The mystery is why they are so exercised about a show that combines the dreariest elements of Ken Loach, Hill Street Blues and the New York Times editorial page.
Yes, it has important things to say about stifling influence of the dead hand of bureaucracy on police-work, the ethnic divide in urban America and why Baltimore isn't the kind of place where you should park your car at night. But couldn't it at least crack a smile every now and then?
The same criticisms might be levelled at the grungy remake of Battle Star Galactica, just released as a behemoth blu-ray box set for Christmas.

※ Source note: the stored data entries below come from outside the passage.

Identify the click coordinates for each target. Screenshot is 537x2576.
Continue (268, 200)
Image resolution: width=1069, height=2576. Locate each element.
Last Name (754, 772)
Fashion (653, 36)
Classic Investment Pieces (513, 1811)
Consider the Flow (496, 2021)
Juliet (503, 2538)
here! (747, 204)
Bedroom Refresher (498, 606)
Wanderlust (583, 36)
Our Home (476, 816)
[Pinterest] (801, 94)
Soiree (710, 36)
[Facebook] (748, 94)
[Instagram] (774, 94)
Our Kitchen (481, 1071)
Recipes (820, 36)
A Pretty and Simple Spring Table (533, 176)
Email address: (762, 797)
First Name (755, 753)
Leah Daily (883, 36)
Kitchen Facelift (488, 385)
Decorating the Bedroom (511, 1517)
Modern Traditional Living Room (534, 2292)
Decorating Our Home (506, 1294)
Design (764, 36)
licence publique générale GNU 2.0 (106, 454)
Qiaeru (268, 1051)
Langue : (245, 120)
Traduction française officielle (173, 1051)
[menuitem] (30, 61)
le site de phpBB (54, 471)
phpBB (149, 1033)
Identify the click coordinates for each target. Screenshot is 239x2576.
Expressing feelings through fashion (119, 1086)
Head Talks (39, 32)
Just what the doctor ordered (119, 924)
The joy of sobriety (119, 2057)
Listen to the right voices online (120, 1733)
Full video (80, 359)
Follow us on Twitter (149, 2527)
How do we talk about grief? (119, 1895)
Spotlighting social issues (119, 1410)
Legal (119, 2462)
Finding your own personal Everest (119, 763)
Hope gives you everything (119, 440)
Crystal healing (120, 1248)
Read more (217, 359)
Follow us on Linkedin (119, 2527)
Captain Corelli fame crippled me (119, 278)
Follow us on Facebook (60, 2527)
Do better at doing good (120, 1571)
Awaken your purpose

Sci-fi fans of a certain age will have warm memories of the too-camp-to-be-true original, in which the A-Team's Dirk Benedict jetted around the universe in a Lego spaceship while dressed as if he'd just come from a swingers' night as Studio 54. It was ludicrous and great fun.
Fast forward 30 years and what do we get? A self-consciously gritty re-make -- sorry "re-imagining" -- which clunkily attempts to pass itself off as commentary on America's War on Terror. Sure, it has weighty things to say about contemporary social issues.
However, the original Star Trek managed to speak to the politics of the times without undergoing a humour bypass in the process. BSG, in contrast, seems to have had its sense of fun surgically extracted. And science fiction without that air of derring-do makes about as much sense as I'm A Celebrity... Get Me Out of Here! without the creepy crawlies.
Worryingly, the disease is spreading. For the last 10 years, Stargate was a self-consciously OTT sci-fi saga, which managed, for all its hokiness, to win you over through sheer gosh-darn it affability. Alas, the franchise has fallen victim to a chronic case of Serious Television Syndrome.
Debuting in October, Stargate: Universe stars Robert Carlisle as a perm-scowling anti-hero and features lots of stony faced looking people having intense conversations.
Grrr... it's enough to make you want to crack open a party box of Tayto and sit through an entire evening of Magnum PI re-runs in one go.